Earlier this year, CMS went to lengths to reduce the reporting burden for quality measures under meaningful use by streamlining measures under seven categories. By streamlining these measures, CMS reportedly hoped providers and hospitals could put more quality into reporting each measure.

“In the U.S. health care system, where we are moving to measure and pay for quality, patients and care providers deserve a uniform approach to measure quality,” explained CMS Acting Administrator Andy Slavitt. “This agreement today will reduce unnecessary burden for physicians and accelerate the country’s movement to better quality.”

CMS has also adjusted some of the clinical quality reporting as the industry faces Stage 3 Meaningful Use, starting in 2017. Most of these efforts have been geared toward streamlining the process for physicians and hospitals reporting to the programs.

Beyond meaningful use, clinical quality reporting remains and important aspect of performance improvement for eligible providers and small physician groups, mainly through the Physician Quality Reporting System.

According to CMS, PQRS helps providers understand the quality in care they deliver to their patients. When providers submit high performance data to PQRS, they receive relatively substantial incentive payments.

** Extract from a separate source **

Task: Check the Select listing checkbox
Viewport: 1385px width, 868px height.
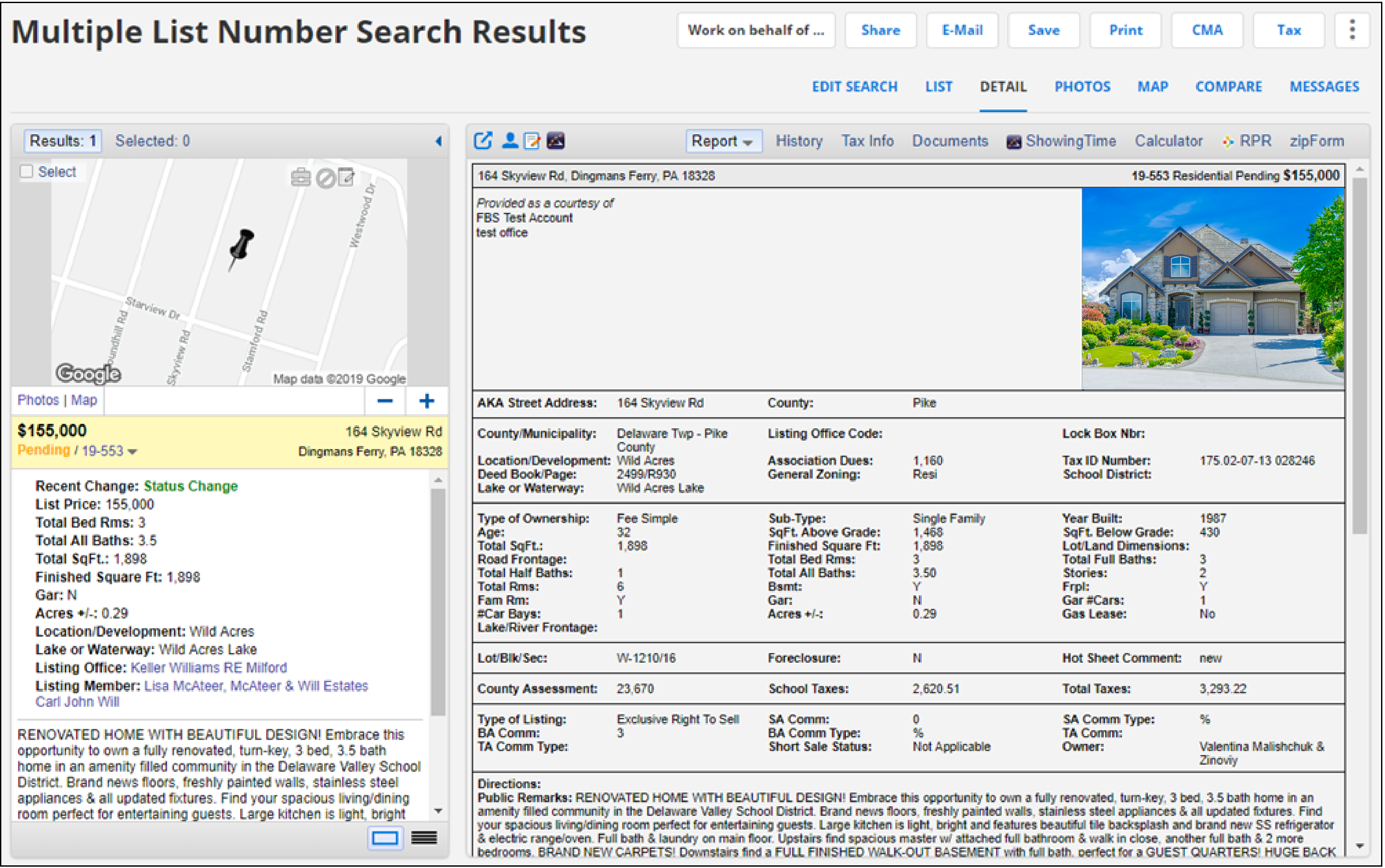Action: click(x=26, y=172)
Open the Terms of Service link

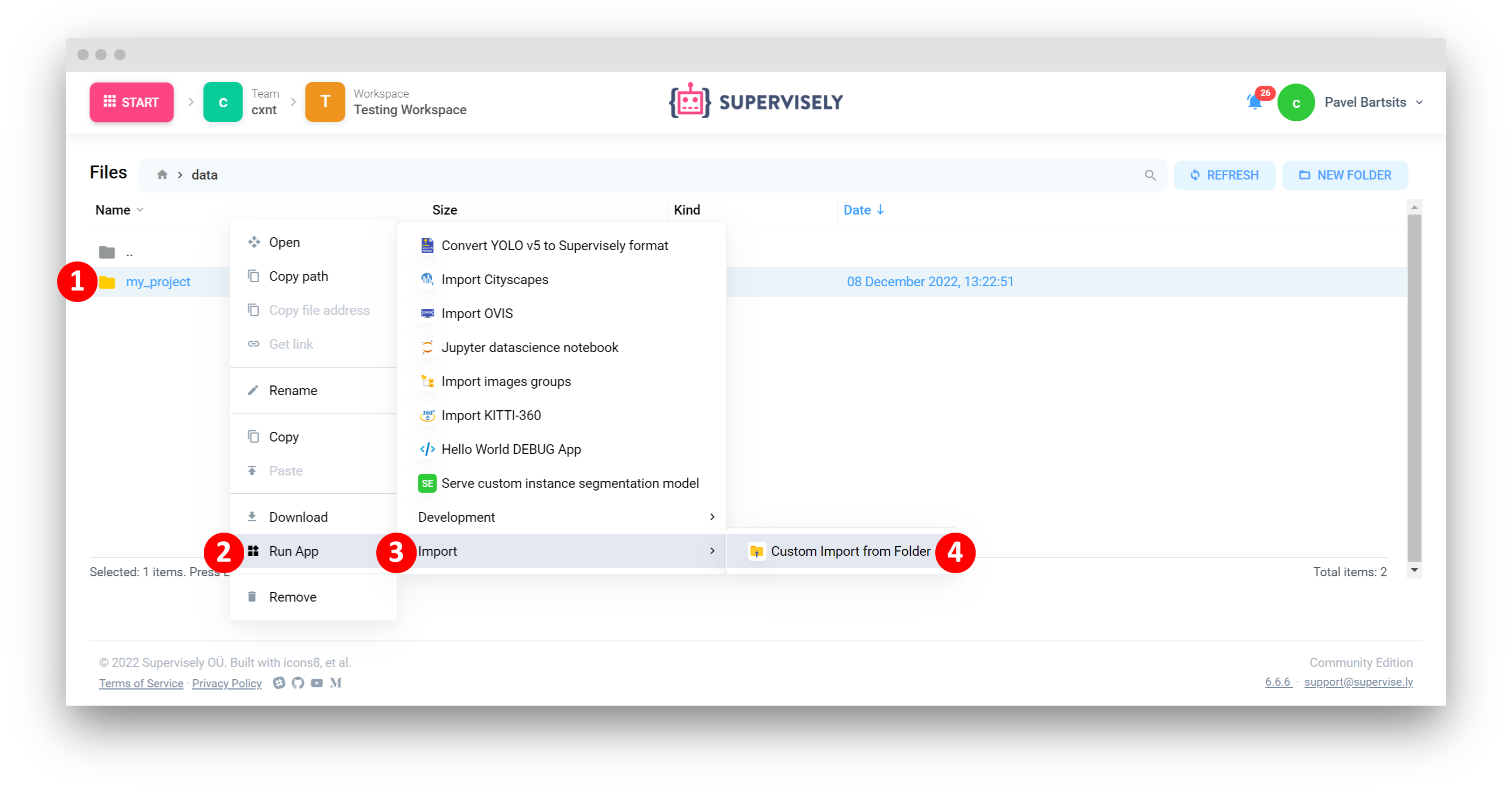[x=141, y=682]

However, PQRS also includes a negative reimbursement program of up to 2 percent for providers who do not satisfactorily meet the standards under the program. Although this program is technically optional, that 2 percent negative reimbursement provides as strong incentive for participation.


As a result of the Medicare Access and CHIP Reauthorization Act (MACRA), the healthcare industry has been introduced to the Merit-Based Payment System (MIPS), which will make changes to clinical quality measures.

MIPS replaces the sustainable growth rate (SGR) formula by reassessing hospital and provider quality. By using three pre-existing performance models, MIPS will score providers on a scale of zero to 100, and their incentive payment will reflect that score.

The point allocation goes as follows:

  • Meaningful use: 25 points
  • Physician Quality Reporting System/Value-based Modifier: 30 points
  • Value-based Modifier Cost: 30 points
  • Clinical Practice Improvement: 15 points

Meaningful use as a part of a larger incentive program will ideally help yield higher provider performance, say many industry experts.

“More Meaningful Use and Certification criteria are not the answer,” wrote CIO of Beth Israel Deaconess Medical Center John D. Halamka, MD, MS. “Paying for outcomes that encourage government, payers, providers, patients and health IT developers to work together, instead of being adversaries, is the path forward.”

Likewise, incorporating PQRS as a part of a larger overall incentive program will ideally reduce reporting burden.

As noted at the top of this article, CMS has also modified how it will develop clinical quality measures under MACRA.

In its final draft, CMS explained that it has reassessed to established clinical quality measures in six categories, including clinical care, patient safety, care coordination, patient and caregiver experience, prevention and population health, and affordable care.

CMS stated that these quality measures will continue to evolve, provided the input of healthcare experts, providers, and patients. Further, the agency noted that it will consult with other federal agencies to reduce duplicate reporting for the numerous quality improvement programs in the industry.